Exercise materials:
--- START ---
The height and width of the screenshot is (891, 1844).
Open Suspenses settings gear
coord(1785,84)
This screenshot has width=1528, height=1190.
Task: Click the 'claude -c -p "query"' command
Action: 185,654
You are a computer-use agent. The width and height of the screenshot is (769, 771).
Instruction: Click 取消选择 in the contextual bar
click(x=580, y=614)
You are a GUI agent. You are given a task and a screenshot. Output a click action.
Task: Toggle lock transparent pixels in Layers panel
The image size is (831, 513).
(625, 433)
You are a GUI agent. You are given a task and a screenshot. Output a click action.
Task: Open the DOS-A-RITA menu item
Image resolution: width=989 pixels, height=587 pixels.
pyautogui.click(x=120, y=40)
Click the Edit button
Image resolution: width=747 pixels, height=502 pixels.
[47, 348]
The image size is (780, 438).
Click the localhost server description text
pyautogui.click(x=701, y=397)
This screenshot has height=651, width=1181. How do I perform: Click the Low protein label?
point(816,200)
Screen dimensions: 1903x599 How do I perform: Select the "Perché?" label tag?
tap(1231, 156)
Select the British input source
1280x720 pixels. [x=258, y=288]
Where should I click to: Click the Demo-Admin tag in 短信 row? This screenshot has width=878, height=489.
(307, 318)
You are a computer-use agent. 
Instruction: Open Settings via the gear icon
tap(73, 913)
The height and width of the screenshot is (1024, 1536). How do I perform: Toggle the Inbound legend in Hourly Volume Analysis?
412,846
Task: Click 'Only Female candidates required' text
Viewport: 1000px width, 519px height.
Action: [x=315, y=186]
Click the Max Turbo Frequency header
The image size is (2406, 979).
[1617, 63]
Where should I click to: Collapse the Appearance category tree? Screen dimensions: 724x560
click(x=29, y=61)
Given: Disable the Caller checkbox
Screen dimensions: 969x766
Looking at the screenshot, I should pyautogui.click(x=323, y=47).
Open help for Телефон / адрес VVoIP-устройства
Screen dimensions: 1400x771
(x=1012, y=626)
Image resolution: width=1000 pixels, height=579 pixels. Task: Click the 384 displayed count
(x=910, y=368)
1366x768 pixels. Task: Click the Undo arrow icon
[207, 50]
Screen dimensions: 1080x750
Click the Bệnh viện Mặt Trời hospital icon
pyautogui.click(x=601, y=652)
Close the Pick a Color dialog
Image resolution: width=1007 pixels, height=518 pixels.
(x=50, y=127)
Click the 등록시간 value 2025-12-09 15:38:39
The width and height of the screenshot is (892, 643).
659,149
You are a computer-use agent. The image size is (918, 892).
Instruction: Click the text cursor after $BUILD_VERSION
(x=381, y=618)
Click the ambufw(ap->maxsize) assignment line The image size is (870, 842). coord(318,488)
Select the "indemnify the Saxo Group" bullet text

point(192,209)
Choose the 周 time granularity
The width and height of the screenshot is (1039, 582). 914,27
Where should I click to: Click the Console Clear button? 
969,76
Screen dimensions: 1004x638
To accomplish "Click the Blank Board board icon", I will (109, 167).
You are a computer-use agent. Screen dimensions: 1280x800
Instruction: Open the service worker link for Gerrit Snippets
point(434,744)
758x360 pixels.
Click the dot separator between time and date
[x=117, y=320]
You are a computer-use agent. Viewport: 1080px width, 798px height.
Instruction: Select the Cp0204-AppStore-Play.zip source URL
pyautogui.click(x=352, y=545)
--- END ---
Work instructions:
The answer should be nothing but the number of lines above that contain "agent".

Answer box:
7